Ron Warrilow covered Wolves as a journalist for some 55 years.

The first manager he worked with was Stan Cullis, and the last, Kenny Jackett.

He also covered West Bromwich Albion for 50 years and, as a respected doyen of the Midlands media patch, worked on news, and in particular court cases, for almost 60.  Now that’s longevity.

Warrilow covered hearings at Stafford Assizes when guilty defendants were sentenced to death.  He grilled iconic film stars such as Charlton Heston.    He once interviewed Prince William of Gloucester, then ninth in line to the throne, minutes before he took part in an airshow race at Halfpenny Green during which his plane crashed, and he died.

He also once got locked in Banks’ Brewery after a press trip and had to escape by building a wall of beer crates. At least, when he and his fellow beer connoisseurs finally decided it was time to leave.  And his famed ‘Tarzan’ phone ringtone once went off when a Judge was delivering a verdict in Crown Court and, perhaps more dangerously, during a Mick McCarthy press conference.

For someone who had his words about football read by millions thanks to his freelance commitments with so many national dailies and Sunday newspapers, there has also always been a large extent to which home is where the heart is.  He admits he has ‘gold and black coursing through my veins’, but also, unlike most of that persuasion, counts Albion as his ‘second team’.  His was a career packed with hard work and determination, but also plenty of fun.

Warrilow, who lives in Sedgley, turns 80 today, a landmark celebration which will be marked by a family meal.

And one which provides an opportune moment to look back on his decades in the trade.

“I will always be thankful for having the most wonderful career for which I feel very blessed,” is the Warrilow summing-up. Concise and evocative. Ever the professional.

“I have covered so many brilliant football matches, and met so many great people not only in sport but across showbusiness with film stars and others from stage and screen,” he continues.

“There are so many highlights, too many to mention, and I have seen so many changes.
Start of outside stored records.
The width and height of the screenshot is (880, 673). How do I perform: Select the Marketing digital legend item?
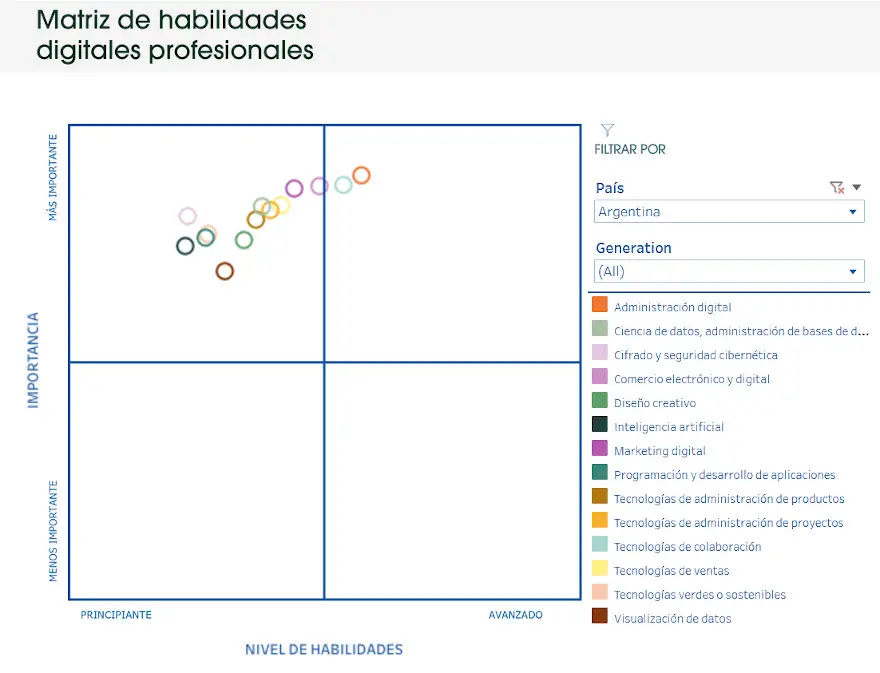coord(659,451)
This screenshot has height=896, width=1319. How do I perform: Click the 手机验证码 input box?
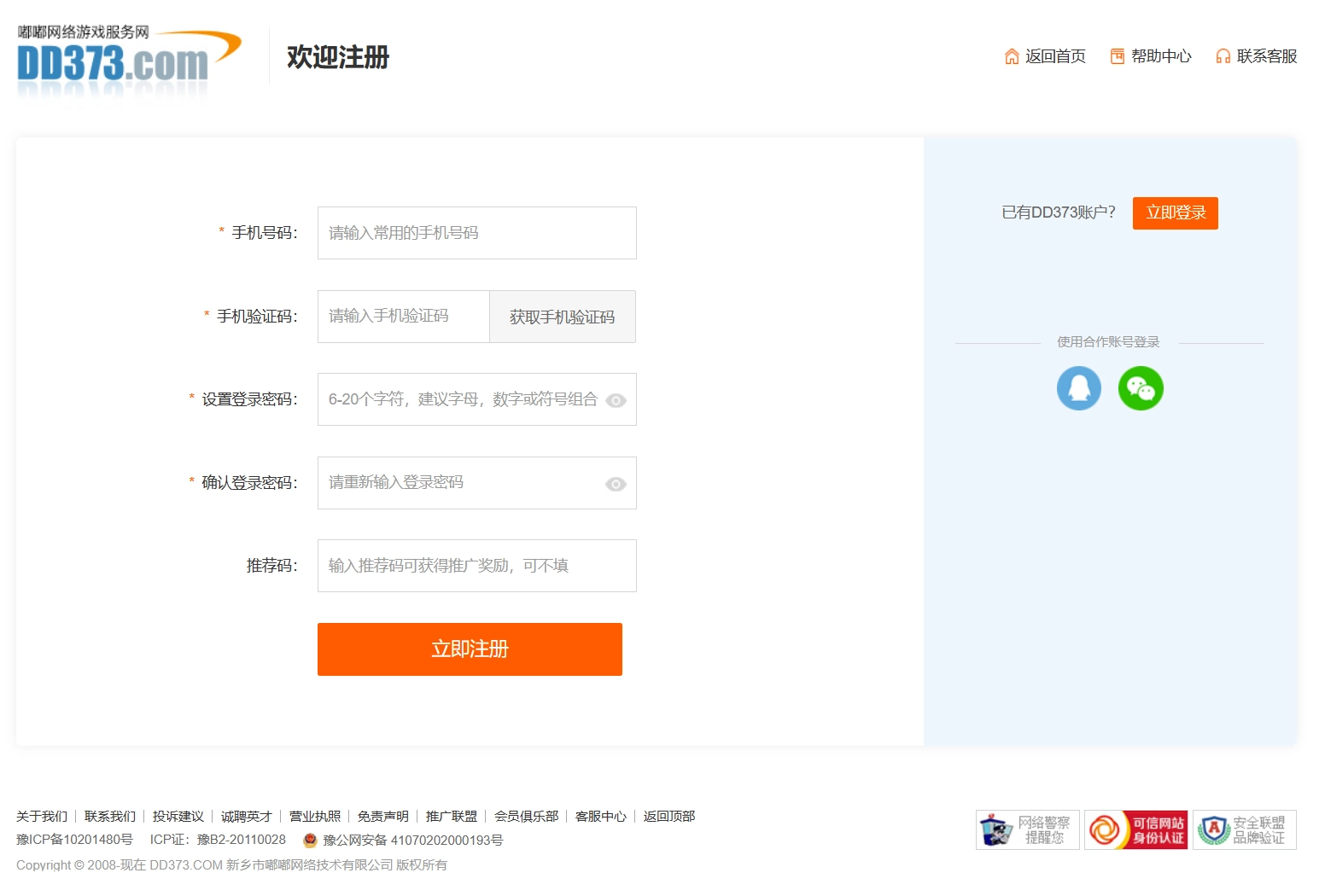click(403, 317)
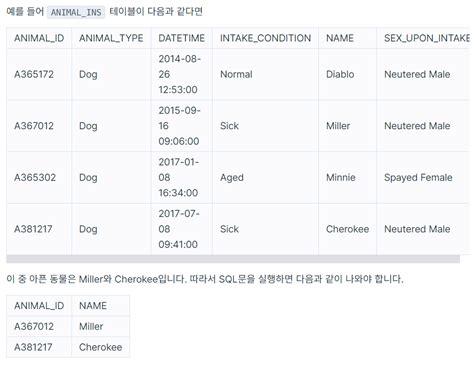Viewport: 474px width, 365px height.
Task: Select the ANIMAL_ID column header
Action: (39, 38)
“And I made so many friends, both from the local area and nationally when people came to Molineux or The Hawthorns to cover games.

“I feel I have been very fortunate.”

What a career.  What a story. ‘Crackerjack’, you might say.  Which is the Warrilow catchline when it comes to showing his approval.  

And so, to the age-old question, how did it all begin?

With a job advert in the Express & Star, no less!

‘Wanted: Young person to train as journalist’, read the notice from Bayliss’s News and Sport Agency.  

That was music to the ears of the young Warrilow, who had completed his O levels at Dudley Grammar School, but wasn’t too enamoured with the prospect of following up with A levels.

Eight aspiring hopefuls were handed the assignment of heading to Molineux on the following Saturday afternoon to produce a 250-word report on the reserve game between, ironically, Wolves and Albion.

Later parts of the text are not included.